**Text shown**
Garrison information
- Occupants: Private

= Untersulmetingen Castle =

Untersulmetingen Castle is a small castle-like renaissance structure in the village of Untersulmetingen, now part of the municipality of Laupheim, in the state of Baden-Württemberg, Germany.

== Location ==
The castle is situated at an elevation of 509 metres in the centre of the formerly independent village of Untersulmetingen. It is located on a slow slope of a terminal moraine to the west of the river Riß.

== Appearance ==
Untersulmetingen Castle is a plain, three-storey building, covered by a large gabled roof which dates from around 1600.

The castle chapel, which dates from 1608 and was dedicated to Saint Othmar, is decorated by paintings and stucco whose function it is to amalgamate the encompassed forms of the windows and paintings into a moving form.

==History==
A medieval castle was built around 1400. In March 1525 this castle was looted and burnt down by the Baltringer Haufen during the German Peasants' War. On the death of Georg von Sulmetingen in 1528, the indigenous local nobility became extinct, after which the castle and the village repeatedly changed hands. Between 1538 and 1542, Hieronymus Roth von Schreckenstein, a patrician from Ulm, had a new castle built on the foundations of the previous one, destroyed during the Peasants' War.

**Work instructions**
• A. Answer these questions from the Untersulmetingen Castle text:
(i) At what elevation is the castle situated?
(ii) To which saint was the castle chapel dedicated?
(iii) Who looted and burned the medieval castle in March 1525?
• B. Pick up the Untersulmetingen Castle text after its final sentence and keep writing.

**Provided material**

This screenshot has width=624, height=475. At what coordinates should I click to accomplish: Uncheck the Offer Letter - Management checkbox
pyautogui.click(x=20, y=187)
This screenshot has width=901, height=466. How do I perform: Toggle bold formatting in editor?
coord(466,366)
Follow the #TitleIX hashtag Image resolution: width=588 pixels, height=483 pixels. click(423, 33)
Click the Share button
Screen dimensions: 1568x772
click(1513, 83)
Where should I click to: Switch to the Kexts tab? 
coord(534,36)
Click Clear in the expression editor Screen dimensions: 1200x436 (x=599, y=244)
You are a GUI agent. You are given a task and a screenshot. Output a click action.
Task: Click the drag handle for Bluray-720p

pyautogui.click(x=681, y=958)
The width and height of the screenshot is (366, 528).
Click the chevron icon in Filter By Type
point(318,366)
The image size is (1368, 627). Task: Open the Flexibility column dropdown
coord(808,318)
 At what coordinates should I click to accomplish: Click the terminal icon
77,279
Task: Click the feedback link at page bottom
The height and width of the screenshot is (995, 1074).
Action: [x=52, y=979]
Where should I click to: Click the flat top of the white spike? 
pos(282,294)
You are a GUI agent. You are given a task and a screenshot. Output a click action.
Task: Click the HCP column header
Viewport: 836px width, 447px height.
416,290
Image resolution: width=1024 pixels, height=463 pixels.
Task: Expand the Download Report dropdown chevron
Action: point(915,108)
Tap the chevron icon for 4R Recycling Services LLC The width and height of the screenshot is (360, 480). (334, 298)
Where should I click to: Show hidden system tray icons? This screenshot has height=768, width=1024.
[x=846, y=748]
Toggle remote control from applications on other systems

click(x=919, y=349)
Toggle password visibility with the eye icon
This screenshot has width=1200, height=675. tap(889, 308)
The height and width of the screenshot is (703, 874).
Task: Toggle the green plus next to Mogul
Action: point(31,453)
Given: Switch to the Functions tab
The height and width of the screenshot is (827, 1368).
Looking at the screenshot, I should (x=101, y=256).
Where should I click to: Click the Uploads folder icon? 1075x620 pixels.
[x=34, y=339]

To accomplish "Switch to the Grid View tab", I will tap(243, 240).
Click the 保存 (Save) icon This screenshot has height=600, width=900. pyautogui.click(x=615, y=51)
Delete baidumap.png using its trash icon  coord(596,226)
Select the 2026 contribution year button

**Exercise results**
• A.
(i) 509 metres
(ii) Saint Othmar
(iii) The Baltringer Haufen

• B.
In 1551 Untersulmetingen Castle was acquired by Johann Jakob Fugger. His successors altered the castle fundamentally. Around 1600, the gabled roof was constructed. In 1608, Trajan Fugger added a Rococo-style chapel to the castle. He invested a large sum to embellish the castle itself and its precinct, erecting a gatehouse, a castle garden, a tithe barn and several economy buildings. In 1729, the castle was mortgaged to Ochsenhausen Abbey which ultimately bought the castle in 1735.

Between 1730 and 1732, Benedikt Denzel, abbot of Ochsenhausen Abbey, redesigned the interior of Untersulmetingen Castle as well as the castles' chapel, employing prestigious artists such as sculptor Dominikus Hermenegild Herberger and painter Franz Joseph Spiegler.

In 1803, after the dissolution of the monasteries during the secularisation, the castle went into the hands of Georg Karl von Metternich-Winneburg und Beilstein as compensation for territories lost to France following Napoleon's conquests. In 1805 he sold the castle to Karl Anselm von Thurn und Taxis. In December 1805 the village passed into the possession of the Kingdom of Bavaria and in 1806 it was assigned to the Kingdom of Württemberg. Karl Anselm von Thurn und Taxis remained lord of the castle until the feudal tenure was abolished later on. From that time the castle was allocated to the local priest who used it as his residence until 1969, when it was sold into private hands.

In 1979 and in 2000, the castle chapel was renovated.

== Current use ==
Today the castle is privately owned. The chapel is home of the local administration.

A stork's nest is situated on top of one of the chimneys.